A good fictional setting exists in conflict with itself. We learn this from fiction writing, particularly from the Hero's Journey. In myth, everything is fine until Evil enters the world. This Evil begins to corrupt the landscape (typically figuratively, sometimes literally), until the danger becomes so great that the Hero notices it and cannot avoid it. For example, in Robin Hood, Richard the Lion-hearted goes off to the Crusades, leaving behind John. John raises taxes and is generally a jerk; he's also illegitimate king. Eventually, things get so bad that Robin Hood and his band of Merry Men must rise up and oppose King John. Another example would be Lord of the Rings. Sauron musters his forces, and Evil spreads out across the land until it touches a remote corner of Middle Earth -- a little place called The Shire.

Time for an example: Vampire: the Masquerade would have been a better game if the central conflict revolved around Cain. Cain is the father of all vampires. Cain returns from self-imposed exile, and lays claim to his "throne" among vampires. How do you react? There's a central conflict that reaches right out and grabs you by the throat.

So in a fictional setting, there must be conflict, and it must be rooted in the setting itself. It must be a part of it.

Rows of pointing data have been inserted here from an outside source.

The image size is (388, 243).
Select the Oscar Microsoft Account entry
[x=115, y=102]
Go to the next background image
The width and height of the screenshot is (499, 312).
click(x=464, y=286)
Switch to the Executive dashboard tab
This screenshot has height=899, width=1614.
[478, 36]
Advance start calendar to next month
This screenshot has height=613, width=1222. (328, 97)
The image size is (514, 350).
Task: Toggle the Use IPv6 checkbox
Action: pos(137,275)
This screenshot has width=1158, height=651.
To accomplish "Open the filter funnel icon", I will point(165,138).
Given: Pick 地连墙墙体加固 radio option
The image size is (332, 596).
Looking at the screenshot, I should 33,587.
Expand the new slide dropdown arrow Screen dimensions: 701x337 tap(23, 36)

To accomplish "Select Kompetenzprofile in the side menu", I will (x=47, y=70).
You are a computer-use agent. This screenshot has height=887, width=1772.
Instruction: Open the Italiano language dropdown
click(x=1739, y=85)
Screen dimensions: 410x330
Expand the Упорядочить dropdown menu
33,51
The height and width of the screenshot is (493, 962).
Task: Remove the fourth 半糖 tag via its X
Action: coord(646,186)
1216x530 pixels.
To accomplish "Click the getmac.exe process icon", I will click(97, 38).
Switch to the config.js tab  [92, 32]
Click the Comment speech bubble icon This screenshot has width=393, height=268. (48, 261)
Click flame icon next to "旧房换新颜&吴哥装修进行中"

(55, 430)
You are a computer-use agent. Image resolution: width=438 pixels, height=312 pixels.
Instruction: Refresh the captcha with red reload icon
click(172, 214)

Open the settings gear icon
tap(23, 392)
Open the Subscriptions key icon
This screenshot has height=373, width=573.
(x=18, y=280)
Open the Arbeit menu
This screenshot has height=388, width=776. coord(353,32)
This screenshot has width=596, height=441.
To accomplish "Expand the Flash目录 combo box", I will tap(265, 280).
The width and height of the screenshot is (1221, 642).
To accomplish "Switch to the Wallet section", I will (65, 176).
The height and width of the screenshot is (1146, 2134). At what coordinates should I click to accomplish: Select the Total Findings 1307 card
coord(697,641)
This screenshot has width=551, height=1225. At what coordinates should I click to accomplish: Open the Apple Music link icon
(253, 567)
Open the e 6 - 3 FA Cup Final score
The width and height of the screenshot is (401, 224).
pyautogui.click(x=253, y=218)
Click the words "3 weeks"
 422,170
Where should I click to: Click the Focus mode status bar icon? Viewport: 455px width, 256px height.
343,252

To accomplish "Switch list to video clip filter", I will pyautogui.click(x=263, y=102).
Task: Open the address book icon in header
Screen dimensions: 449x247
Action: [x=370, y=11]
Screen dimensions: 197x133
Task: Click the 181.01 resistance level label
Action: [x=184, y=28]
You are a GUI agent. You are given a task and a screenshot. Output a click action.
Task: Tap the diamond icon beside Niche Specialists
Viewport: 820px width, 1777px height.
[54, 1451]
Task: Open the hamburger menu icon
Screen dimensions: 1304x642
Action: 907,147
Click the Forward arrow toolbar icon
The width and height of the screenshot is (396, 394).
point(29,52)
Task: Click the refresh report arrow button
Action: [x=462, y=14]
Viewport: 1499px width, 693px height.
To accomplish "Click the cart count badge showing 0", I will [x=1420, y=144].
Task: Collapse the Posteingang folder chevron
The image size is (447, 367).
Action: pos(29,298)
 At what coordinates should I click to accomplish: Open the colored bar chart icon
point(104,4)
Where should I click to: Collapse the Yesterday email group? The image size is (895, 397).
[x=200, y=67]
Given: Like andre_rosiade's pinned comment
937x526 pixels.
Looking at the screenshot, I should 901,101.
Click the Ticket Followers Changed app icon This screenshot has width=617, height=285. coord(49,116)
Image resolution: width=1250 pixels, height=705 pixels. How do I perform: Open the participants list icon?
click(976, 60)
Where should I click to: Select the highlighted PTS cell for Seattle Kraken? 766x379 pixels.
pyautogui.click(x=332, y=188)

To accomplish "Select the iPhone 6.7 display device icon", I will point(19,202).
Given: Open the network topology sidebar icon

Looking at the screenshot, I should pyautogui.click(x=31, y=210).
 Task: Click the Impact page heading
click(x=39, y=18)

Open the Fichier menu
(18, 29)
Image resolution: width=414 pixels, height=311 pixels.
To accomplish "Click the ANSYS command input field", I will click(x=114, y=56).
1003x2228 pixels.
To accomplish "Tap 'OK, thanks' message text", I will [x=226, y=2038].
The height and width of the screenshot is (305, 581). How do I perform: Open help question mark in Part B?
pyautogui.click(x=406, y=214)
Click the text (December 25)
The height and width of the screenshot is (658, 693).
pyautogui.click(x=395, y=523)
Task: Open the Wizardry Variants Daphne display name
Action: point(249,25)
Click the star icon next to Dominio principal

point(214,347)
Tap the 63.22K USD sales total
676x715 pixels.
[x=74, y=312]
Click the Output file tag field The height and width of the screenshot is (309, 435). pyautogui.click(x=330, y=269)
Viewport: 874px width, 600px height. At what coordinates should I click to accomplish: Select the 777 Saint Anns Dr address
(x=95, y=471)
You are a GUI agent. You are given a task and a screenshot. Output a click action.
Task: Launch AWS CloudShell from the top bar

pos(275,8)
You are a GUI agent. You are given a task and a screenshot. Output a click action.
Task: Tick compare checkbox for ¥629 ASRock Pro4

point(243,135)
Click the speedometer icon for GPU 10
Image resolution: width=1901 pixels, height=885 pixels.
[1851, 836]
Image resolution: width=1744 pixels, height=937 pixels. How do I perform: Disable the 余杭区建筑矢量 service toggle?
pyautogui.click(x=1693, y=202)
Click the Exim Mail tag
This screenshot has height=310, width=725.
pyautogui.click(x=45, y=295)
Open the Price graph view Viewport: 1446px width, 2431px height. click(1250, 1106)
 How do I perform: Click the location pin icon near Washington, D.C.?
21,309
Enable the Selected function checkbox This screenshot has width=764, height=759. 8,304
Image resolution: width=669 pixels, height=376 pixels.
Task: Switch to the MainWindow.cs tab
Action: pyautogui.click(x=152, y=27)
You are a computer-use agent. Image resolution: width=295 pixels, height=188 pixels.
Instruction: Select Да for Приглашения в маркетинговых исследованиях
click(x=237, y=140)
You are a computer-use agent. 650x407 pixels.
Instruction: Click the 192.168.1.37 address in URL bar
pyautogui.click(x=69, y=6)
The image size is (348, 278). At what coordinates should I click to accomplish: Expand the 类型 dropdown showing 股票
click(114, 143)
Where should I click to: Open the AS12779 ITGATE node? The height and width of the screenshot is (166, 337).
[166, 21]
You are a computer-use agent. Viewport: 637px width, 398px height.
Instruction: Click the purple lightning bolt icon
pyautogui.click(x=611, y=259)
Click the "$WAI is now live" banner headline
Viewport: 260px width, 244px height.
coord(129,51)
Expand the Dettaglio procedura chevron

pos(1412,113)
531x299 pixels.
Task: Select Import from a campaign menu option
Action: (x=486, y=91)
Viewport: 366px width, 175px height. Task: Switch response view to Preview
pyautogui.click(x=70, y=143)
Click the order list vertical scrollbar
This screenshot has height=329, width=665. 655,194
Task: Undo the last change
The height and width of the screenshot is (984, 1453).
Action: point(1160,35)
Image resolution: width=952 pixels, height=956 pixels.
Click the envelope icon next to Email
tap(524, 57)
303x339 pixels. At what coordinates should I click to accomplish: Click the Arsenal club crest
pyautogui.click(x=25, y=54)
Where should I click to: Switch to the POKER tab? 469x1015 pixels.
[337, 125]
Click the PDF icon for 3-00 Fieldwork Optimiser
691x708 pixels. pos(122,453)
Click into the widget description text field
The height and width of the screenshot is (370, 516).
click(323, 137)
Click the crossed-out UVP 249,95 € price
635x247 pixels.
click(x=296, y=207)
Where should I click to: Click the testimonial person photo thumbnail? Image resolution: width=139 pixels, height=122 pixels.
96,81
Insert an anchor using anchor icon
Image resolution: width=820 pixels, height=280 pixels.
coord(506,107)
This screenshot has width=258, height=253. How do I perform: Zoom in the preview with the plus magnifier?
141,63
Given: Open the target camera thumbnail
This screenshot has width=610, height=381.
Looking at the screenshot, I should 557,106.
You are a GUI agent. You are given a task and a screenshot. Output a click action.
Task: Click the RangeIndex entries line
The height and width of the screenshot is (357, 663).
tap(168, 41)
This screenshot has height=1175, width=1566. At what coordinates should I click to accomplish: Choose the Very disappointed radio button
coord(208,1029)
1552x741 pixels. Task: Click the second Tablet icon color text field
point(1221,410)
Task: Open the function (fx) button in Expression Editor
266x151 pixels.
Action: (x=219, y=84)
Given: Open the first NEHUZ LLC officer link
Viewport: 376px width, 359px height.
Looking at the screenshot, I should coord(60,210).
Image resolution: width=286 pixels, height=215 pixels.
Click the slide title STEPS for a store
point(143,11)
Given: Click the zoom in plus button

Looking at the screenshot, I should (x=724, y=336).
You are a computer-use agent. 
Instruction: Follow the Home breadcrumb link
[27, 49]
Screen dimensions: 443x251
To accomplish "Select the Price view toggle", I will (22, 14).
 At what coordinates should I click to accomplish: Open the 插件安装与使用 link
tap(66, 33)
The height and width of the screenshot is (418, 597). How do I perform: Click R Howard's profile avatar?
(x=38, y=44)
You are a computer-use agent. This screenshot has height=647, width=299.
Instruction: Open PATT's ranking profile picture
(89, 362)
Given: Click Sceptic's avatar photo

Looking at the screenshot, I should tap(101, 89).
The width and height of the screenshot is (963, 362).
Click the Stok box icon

It isn't a coincidence that the Robin Hood stories involve an illegitimate king. It's a common tenet of myth that the king and his land are one. They are inextricably bound. An illegitimate king literally makes the land sick. That's why Aragorn's return to Gondor's throne is so important to the Lord of the Rings. The story isn't over, indeed the setting isn't "healed" until the proper and rightful king of Gondor sits upon the throne. Just as a story begins by presenting a problem for the protagonists to answer, a good game setting asks a dramatic question.

The broader this dramatic question, the better. Because it provides the players with more to do. The Cain idea for V:tM is nice, it's an attention grabber, but then the game would revolve around this central political question; there would be no way to avoid it. But with a broad dramatic question, a player's character has the choice of confronting the central conflict, working tangentially within it, or ignoring it altogether.

For example, Critical Failure is a game set in a post-apocalyptic future where a calamity destroys interstellar trade. Worlds that depend on supplies from elsewhere begin to die off. Whole sectors descend into darkness. This gives players tons to do! I could play a merchant struggling to keep my colony alive (confronting the conflict); or I could play a scoundrel salvaging technology for money (a tangent); or I could play a mercenary who's only interested in the next fight (ignore the conflict). In other words, the characters have to have something to respond to in the setting. They have to have something they either implicitly or explicitly react to. There are space hulks to salvage, ruins to explore, factional politics in which to engage...

Note, also, how this setting in conflict still allows the player to create a character with the freedom to respond as he sees fit. The merchant might want to explore the derelict space ship looking for parts so the colony's fleet can find the supplies they need. The scoundrel in the group might want to explore the same derelict for salvage to sell. The mercenary is just along for the ride, hoping there's something to shoot. Same central conflict -- how do you surive an interstellar collapse? -- but with the freedom to respond as the player sees fit. (Even better if all three characters are in the same group, providing a mix of tensions between protagonists).

Thus, a good game setting provides a broad central conflict that arises out of the nature of the setting itself. In a sense, the setting is at war with itself. It should provide the players with various motivations for adventuring, as well as giving them loads of different things to do.